> **RECORDS TO USE**:
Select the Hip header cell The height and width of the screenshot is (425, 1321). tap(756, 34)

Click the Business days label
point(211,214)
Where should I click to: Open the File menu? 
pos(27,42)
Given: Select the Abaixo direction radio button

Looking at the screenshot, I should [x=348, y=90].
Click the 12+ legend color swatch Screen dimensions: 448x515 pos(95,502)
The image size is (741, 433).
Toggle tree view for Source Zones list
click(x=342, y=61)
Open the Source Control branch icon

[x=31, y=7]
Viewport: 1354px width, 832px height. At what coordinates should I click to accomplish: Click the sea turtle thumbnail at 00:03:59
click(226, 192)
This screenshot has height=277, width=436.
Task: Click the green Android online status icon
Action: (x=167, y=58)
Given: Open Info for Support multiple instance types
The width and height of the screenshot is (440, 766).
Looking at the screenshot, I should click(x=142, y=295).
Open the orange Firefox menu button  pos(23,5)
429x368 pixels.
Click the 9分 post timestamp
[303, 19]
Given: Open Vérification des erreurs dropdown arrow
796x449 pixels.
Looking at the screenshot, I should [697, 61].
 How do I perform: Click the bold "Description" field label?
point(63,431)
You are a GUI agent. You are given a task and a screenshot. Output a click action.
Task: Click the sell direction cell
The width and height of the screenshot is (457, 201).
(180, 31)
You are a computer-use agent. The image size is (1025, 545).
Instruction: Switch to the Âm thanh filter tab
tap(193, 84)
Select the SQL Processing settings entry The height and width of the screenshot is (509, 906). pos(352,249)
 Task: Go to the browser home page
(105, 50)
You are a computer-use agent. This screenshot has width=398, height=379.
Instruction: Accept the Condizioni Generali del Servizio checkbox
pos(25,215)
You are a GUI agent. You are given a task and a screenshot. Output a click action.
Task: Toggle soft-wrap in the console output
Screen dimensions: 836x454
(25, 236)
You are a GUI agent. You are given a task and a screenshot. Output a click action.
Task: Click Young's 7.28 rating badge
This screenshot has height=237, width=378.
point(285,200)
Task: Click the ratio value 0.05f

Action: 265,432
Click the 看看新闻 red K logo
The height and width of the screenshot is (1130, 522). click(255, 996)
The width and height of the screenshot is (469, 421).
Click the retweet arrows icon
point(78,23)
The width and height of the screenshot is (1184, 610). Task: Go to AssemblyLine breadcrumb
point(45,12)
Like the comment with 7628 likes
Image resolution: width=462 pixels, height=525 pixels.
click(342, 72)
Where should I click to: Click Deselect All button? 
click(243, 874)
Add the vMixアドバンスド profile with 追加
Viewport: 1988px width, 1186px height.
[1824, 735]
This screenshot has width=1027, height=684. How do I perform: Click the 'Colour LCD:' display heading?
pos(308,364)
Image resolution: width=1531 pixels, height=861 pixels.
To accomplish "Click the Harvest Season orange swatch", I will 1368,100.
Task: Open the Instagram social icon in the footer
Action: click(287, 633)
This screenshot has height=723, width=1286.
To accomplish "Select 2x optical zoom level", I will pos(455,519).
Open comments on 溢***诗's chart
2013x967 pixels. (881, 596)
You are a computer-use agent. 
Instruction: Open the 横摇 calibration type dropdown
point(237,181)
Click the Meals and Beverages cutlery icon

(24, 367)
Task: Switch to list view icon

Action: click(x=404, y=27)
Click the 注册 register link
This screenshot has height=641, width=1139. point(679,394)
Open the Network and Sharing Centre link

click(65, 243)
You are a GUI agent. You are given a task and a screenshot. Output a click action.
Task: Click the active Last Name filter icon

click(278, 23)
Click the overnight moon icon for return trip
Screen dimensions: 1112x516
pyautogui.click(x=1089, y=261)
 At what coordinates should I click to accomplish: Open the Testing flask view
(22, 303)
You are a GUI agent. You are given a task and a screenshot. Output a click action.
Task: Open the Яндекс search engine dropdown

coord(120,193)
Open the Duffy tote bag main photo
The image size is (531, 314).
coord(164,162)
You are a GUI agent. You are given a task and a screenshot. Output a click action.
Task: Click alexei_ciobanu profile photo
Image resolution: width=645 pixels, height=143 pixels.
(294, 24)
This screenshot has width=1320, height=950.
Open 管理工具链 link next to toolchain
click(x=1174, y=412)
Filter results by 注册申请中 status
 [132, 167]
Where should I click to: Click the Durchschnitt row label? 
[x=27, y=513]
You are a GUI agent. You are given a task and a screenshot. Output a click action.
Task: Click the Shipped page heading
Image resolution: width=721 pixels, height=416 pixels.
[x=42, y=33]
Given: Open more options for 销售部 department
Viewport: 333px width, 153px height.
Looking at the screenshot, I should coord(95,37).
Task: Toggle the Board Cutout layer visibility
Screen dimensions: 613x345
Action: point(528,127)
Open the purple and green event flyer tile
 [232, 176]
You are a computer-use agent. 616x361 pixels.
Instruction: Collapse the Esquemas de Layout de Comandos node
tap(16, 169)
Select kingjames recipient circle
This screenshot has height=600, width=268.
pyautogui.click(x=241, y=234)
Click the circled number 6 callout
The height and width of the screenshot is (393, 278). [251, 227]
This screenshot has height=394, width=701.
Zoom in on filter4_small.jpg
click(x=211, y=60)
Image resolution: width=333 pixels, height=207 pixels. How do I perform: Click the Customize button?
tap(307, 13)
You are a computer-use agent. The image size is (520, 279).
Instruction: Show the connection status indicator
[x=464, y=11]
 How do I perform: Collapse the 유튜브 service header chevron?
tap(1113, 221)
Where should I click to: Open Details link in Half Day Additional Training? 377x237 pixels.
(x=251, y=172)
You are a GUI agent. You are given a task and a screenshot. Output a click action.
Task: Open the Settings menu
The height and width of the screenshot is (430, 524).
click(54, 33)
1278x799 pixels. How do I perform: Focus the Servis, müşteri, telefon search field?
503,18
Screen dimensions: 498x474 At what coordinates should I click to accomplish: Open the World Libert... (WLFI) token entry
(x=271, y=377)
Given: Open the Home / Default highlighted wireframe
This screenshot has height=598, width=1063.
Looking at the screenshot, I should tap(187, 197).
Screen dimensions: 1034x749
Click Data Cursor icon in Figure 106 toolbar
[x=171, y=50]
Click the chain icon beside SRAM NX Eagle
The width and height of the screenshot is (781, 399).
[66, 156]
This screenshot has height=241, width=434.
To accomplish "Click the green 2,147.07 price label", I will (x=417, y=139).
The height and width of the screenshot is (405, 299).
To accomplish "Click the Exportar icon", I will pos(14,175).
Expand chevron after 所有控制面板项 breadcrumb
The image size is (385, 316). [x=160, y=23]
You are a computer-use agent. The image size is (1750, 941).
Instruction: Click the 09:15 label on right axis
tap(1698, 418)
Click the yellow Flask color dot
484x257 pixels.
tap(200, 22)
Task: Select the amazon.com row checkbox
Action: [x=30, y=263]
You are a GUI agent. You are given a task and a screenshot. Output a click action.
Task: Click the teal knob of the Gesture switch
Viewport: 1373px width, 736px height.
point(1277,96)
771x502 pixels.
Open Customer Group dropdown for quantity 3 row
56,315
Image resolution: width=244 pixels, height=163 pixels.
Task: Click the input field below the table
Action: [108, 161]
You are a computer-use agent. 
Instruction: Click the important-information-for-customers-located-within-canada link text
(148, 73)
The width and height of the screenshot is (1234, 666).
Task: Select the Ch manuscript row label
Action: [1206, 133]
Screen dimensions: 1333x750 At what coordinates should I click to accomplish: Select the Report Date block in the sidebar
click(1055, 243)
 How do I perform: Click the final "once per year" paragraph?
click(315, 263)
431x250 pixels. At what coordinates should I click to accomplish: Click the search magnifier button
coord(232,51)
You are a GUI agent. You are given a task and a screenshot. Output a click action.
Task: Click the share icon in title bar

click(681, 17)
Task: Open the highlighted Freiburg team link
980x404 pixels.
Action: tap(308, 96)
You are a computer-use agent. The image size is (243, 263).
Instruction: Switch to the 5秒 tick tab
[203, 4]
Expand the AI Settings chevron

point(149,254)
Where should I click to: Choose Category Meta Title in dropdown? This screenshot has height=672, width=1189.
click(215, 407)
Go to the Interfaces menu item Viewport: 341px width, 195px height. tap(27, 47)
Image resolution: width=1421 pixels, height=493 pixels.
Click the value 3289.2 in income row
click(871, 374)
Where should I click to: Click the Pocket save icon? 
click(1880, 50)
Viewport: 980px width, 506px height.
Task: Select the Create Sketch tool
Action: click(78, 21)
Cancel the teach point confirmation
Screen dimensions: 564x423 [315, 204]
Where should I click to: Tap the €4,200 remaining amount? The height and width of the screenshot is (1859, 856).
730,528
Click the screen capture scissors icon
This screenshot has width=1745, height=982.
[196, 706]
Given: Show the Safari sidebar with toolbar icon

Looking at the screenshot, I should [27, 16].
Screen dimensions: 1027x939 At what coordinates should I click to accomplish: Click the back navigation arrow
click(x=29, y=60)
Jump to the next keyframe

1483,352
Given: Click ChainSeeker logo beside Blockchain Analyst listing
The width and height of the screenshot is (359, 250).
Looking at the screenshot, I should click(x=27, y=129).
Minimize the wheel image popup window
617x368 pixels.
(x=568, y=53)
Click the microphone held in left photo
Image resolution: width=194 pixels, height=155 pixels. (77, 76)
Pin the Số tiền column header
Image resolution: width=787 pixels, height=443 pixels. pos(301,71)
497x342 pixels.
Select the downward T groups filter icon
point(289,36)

> **BRIEF**:
Copy the stretch of the records from the line that contains "Testing flask view" through the line that contains "[x=27, y=513]", reproducing each line unchanged and including both end lines.

> **TASK RESPONSE**:
 At what coordinates should I click to accomplish: Open the Testing flask view
(22, 303)
You are a GUI agent. You are given a task and a screenshot. Output a click action.
Task: Open the Яндекс search engine dropdown

coord(120,193)
Open the Duffy tote bag main photo
The image size is (531, 314).
coord(164,162)
You are a GUI agent. You are given a task and a screenshot. Output a click action.
Task: Click alexei_ciobanu profile photo
Image resolution: width=645 pixels, height=143 pixels.
(294, 24)
This screenshot has width=1320, height=950.
Open 管理工具链 link next to toolchain
click(x=1174, y=412)
Filter results by 注册申请中 status
 [132, 167]
Where should I click to: Click the Durchschnitt row label? 
[x=27, y=513]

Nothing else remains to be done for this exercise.